Ahlat Selçuklu Mezarlığı
Tatvan Sahili
Tatvan Sahili, Van Gölü’nün kıyısında doğal güzellikleri ve modern düzenlemeleriyle dikkat çeken bir cazibe merkezidir. Yaklaşık 7 kilometrelik uzunluğu ile Van Gölü kıyısındaki en geniş sahil şeritlerinden biri olan Tatvan Sahili, hem ilçe sakinleri hem de çevre illerden gelen ziyaretçiler için popüler bir rekreasyon alanıdır. Tatvan Sahili, “Sahil Düzenleme Projesi” kapsamında gerçekleştirilen dolgu çalışmaları, ışıklandırma, yürüyüş yolları ve peyzaj düzenlemeleri ile çağdaş bir görünüme kavuşmuştur. Sahil boyunca uzanan yürüyüş ve bisiklet yolları, spor ve doğa tutkunları için ideal bir ortam sunmaktadır. Tatvan Sahili, Van Gölü’nün masmavi sularıyla birleşen geniş kumsalları ve yemyeşil park alanlarıyla ziyaretçilere doğa ile iç içe bir deneyim sunmaktadır.

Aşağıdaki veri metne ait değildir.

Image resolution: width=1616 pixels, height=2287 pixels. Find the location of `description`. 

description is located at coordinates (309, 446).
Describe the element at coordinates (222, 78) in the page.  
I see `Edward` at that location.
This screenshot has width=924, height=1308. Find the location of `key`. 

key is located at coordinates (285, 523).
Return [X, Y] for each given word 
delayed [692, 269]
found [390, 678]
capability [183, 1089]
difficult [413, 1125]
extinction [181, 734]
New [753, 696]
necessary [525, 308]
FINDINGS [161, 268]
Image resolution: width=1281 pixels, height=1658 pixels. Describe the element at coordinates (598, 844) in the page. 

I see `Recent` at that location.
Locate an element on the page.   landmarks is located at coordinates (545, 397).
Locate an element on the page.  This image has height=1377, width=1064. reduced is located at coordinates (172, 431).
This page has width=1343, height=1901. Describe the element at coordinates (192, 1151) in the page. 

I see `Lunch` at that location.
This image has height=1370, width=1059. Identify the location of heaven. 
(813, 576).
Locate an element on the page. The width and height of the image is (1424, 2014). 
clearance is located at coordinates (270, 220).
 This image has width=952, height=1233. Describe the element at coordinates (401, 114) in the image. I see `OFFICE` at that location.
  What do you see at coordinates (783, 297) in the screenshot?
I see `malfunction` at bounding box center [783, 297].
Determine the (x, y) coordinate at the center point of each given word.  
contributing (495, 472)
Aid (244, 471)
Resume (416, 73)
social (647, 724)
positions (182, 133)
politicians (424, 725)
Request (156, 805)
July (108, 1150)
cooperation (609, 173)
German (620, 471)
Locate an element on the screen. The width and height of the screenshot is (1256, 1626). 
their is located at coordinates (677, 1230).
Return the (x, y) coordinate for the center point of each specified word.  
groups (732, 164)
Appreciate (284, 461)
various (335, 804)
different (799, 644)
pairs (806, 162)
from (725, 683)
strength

Van Gölü’ne özgü olan ve gölde yetişen inci kefali balığı, sahildeki restoranlarda tadılabilecek yöresel lezzetlerden biridir. Tatvan Sahili, yaz aylarında yerli ve yabancı turistlerin uğrak noktası haline gelmiştir. Sahil boyunca düzenlenen etkinlikler, festivaller ve konserler, bölgenin sosyal hayatına renk katmaktadır. Özellikle hafta sonları Tatvan’a akın eden ziyaretçiler, sahilde yürüyüş yapabilir, piknik alanlarında vakit geçirebilir veya gölde tekne turlarına katılarak çevreyi keşfedebilir. Tatvan Sahili, yalnızca bir tatil ve dinlenme alanı değil, aynı zamanda Van Gölü’nün doğal güzelliklerini keşfetmek için bir kapıdır. Gölde yapılan su sporları, tekne turları ve balıkçılık gibi aktiviteler, sahilin turistik cazibesini artırmaktadır.